Evergrande Creditors Left With Few Options As Beijing Sets The Agenda

China Evergrande Group’s creditors are now facing even dimmer prospects of ever getting their money back, as the country’s real estate crisis spreads and claims on the developer’s assets continue to pile up.

The deeply indebted company failed to meet its own deadline to unveil a restructuring plan by the end of July. In a late Friday evening filing to the Hong Kong Stock Exchange, Evergrande said it now hopes to formalize a plan to specifically restructure offshore borrowings before the end of the year, and the company’s stake in its electric vehicle and property management units can be offered as supplement “credit enhancement” packages.

But the Shenzhen-based property developer and its founder Hui Ka Yan will most likely have limited say in how this happens, as the government-supervised restructuring process has a new priority to take into account. Cash-strapped property firms, including Evergrande, Kaisa, Sunac and others, had suspended construction on pre-sold homes across more than 90 Chinese cities. Fearing that their homes may never be completed, many homebuyers have been boycotting their mortgage payments—which has put as much as 2.4 trillion yuan ($356 billion) of bank loans at risk.

Problems building in the country’s real estate sector run the risk of spilling into the financial system at a time when President Xi Jinping is widely expected to seek an unprecedented third-term at China’s national party congress to be held later this year. Although Evergrande is a commercial venture, Beijing will oversee it restructuring to ensure it conforms with the government’s top priority of maintaining financial and social stability.

“The current must-do for the Chinese government is making sure Evergrande delivers its already sold projects,” said Shen Chen, a partner at Shanghai Maoliang Investment Management. “The company is expected to put its limited resources on this first, and payment for the rest can wait.”

Creditors are likely to take a divided stance on this, said Shen Meng, director of Beijing-based boutique investment firm Chanson & Co. He said the company—and perhaps even Hui himself—is expected to contribute to funds that will be set aside for the construction of unfinished homes. Last week, Reuters reported that Beijing is considering setting up a fund of roughly $44 billion to help the distressed sector. The city of Zhengzhou, in the meantime, has already established a separate bailout fund aimed at resuming construction.

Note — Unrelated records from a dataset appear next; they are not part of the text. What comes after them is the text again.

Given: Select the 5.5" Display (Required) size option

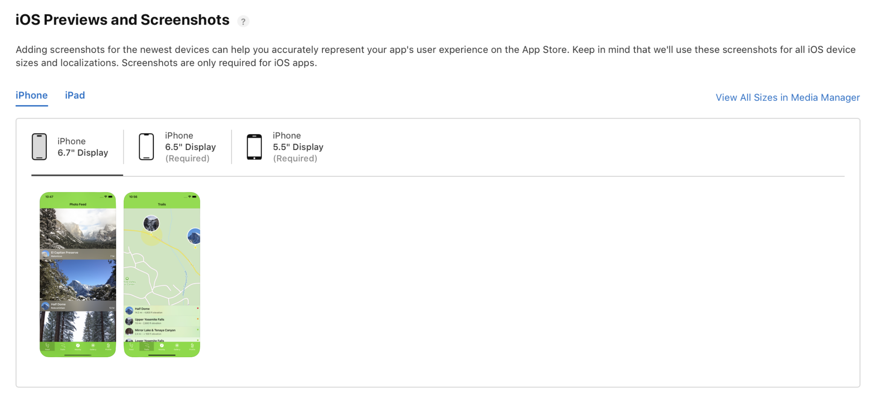Looking at the screenshot, I should click(x=298, y=147).
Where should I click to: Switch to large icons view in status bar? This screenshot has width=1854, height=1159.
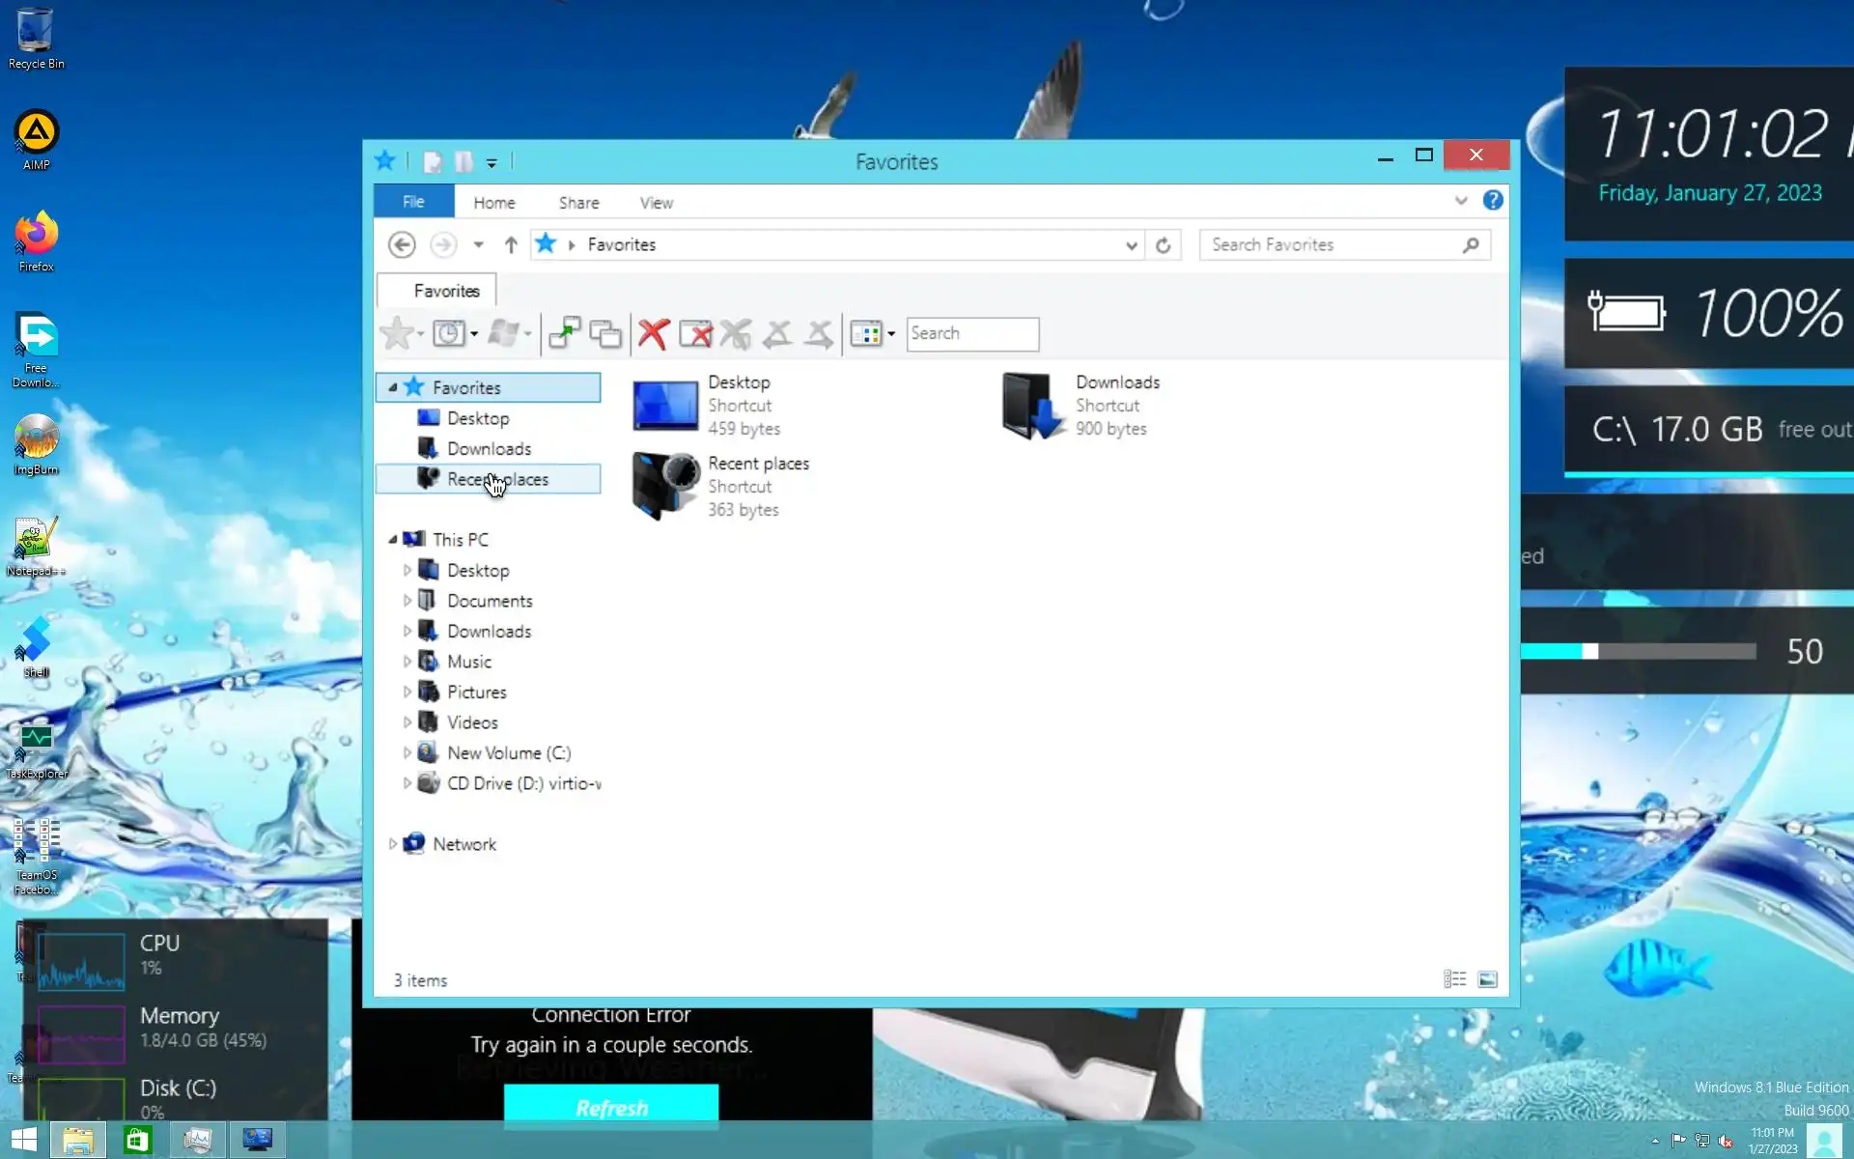tap(1487, 979)
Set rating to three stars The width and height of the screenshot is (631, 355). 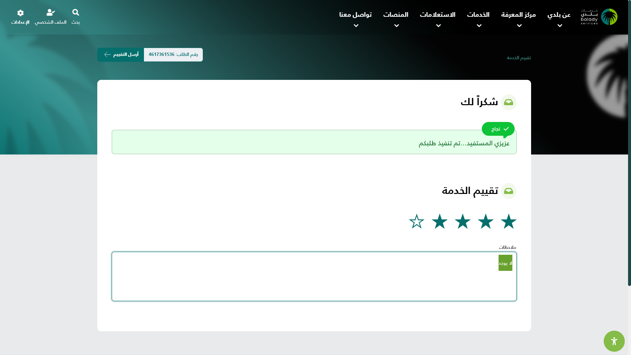pos(463,221)
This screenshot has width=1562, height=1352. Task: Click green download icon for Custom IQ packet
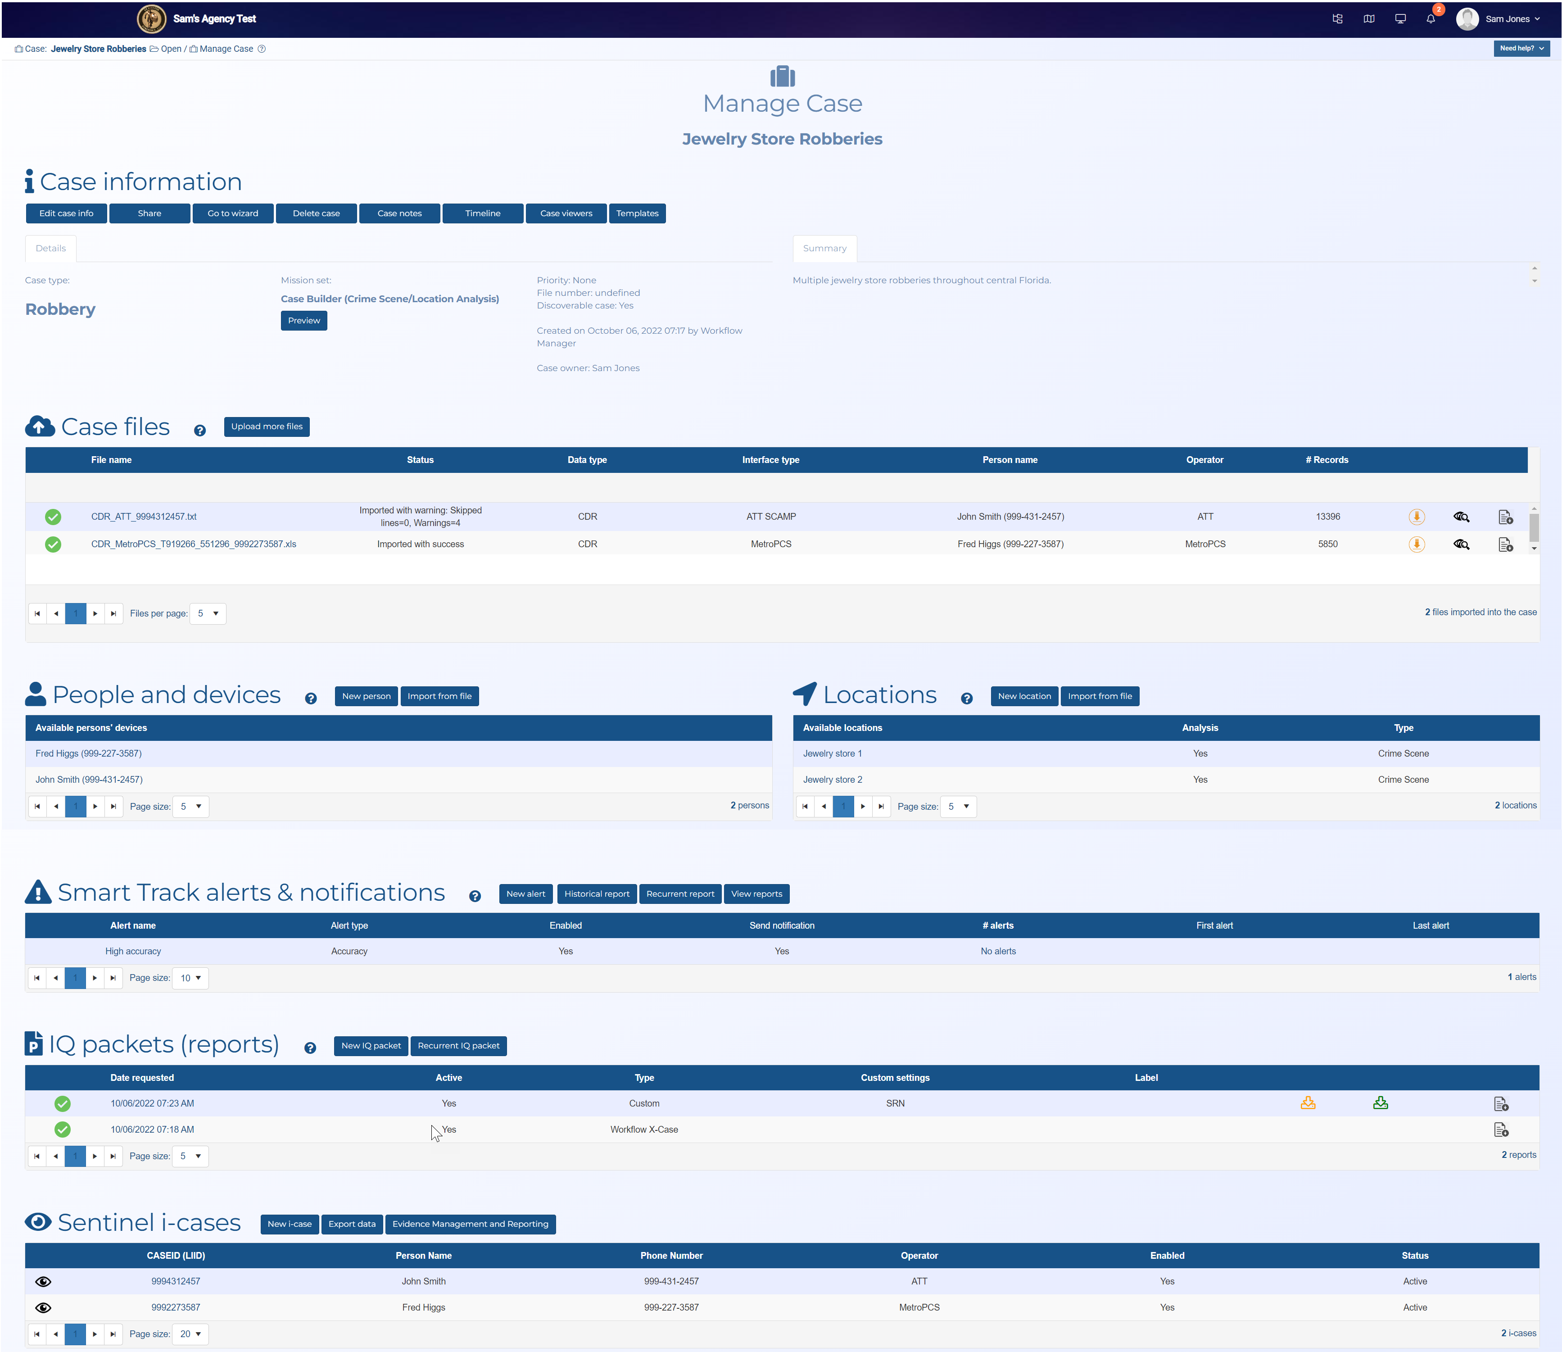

While onshore creditors are likely to conform with the government’s priorities and give Evergrande even more time, international debtors have a high probability of launching more legal proceedings—including lawsuits and winding-up petitions—against the firm to protect their interests, Chanson’s Shen said.

For them, recovery prospects are getting even weaker. China’s slumping property market has made project sales increasingly difficult, while the “misuse of cash under the property service arm has further hurt the recovery value of offshore bonds,” said Nomura credit analyst Iris Chen.

An investigation in July found that the unit in question—the Hong Kong-listed Evergrande Property Services—had used nearly $2 billion worth of its bank deposits as collateral to secure loans for unnamed third parties, and the borrowed amount was subsequently diverted back to the parent company and used for “general operations.” The collateral was later seized by the banks after the third-party borrowers failed to pay up, leaving Evergrande with less cash to satisfy the claims from creditors.

Several executives at the parent company–including its longtime Chief Executive Xia Haijun and Chief Financial Officer Pan Darong—had to step down, but that did little to quell the anger of international investors. Creditors holding debts backed by assets at Evergrande Property Services were demanding an explanation as to how the funds could have been pledged without disclosing this information to investors.

Nomura’s Chen predicted that international investors could now face a haircut of as much as 85%, up from the 75% estimate she first gave about a year ago. And the tangled net of debt doesn’t end here. On Sunday, Evergrande said in another filing that a subsidiary based in the southeastern city of Nanchang had been ordered to pay a guarantor almost $1.1 billion as compensation, and it will need to sell shares owned in the Shengjing Bank in northeastern China to cover that amount. Shu Hui Woon, credit analyst at Singapore-based research firm Lucror Analytics, said there is a good chance that more claims are on the way.

“It is unclear what assets the company still has as Evergrande might have provided guarantees that are still undisclosed or unclaimed at the moment,” she said in an emailed note. “The company will likely seek to negotiate with creditors to deter them from resorting to court, else the restructuring progress might be further delayed.”